Hab ich das so erstmal richtig?

So jetzt stellt sich mir die Frage, wo so richtig der Unterschied zur *3tier-Architektur * ist. Die wenigen englischen Quellen verwirren mich irgendwie nur noch mehr.
Bisher hab ich nur verstanden, dass es die Präsentations-, Logik-, und Datenhaltungsschicht gibt und das für mich quasi identisch zu MVC klingt.

Präsentationsschicht:
                    Darstellung Daten
                    Zugriff z.B. über HTTP auf Logikschicht
                    zuständig für Verarbeiten Nutzeraktionen

Datenhaltungsschicht:
                    z.B. relationale Datenbank mit Datensätzen

Logikschicht:
                    Datenverarbeitung -> Anwendungslogik
                    beinhaltet Verarbeitungsmechanismen
                    Zugriff auf Datenhaltungsschicht z.B. über JDBC

Der einzige Unterschied, der sich mir ergibt, ist, dass bei MVC das Model für die Datenhaltung und Verarbeitung notwendig ist, es nicht unbedingt eine Datenbank geben muss und der Controller quasi nur zwischen allen vermittelt, weiterleitet und sonst nix macht.

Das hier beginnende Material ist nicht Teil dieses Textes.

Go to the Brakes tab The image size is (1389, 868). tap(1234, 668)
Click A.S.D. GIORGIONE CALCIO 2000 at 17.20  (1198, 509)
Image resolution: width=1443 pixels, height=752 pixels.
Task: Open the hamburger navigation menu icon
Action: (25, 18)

Bei der 3tier-Architektur ist die Datenhaltungsschicht die Datenbank selbst und die Logikschicht ne Mischung aus Controller und Model.

Bitte helft mir


----------



## SlaterB (7. Jul 2008)

ich sehe MVC in diesem Vergleich nur als eine Möglichkeit zum Aufbau der Präsentationsschicht,

die DB- und Logik-Schicht haben damit gar nix zu tun, funktionieren völlig gleich bei HTML- + Swing-Frontend

teilweise kann man MVC auch innerhalb der anderen Schichten finden,
die Trennen von Daten + kontrollierenden Logik-Klassen z.B. sowieso praktisch überall,

View braucht man dagegen nicht so häufig, weswegen ich zumindest sowas nur mit einem Frontend verbinde


----------



## byte (7. Jul 2008)

Anonymous hat gesagt.:
			
		

> So jetzt stellt sich mir die Frage, wo so richtig der Unterschied zur *3tier-Architektur * ist. Die wenigen englischen Quellen verwirren mich irgendwie nur noch mehr.
> Bisher hab ich nur verstanden, dass es die Präsentations-, Logik-, und Datenhaltungsschicht gibt und das für mich quasi identisch zu MVC klingt.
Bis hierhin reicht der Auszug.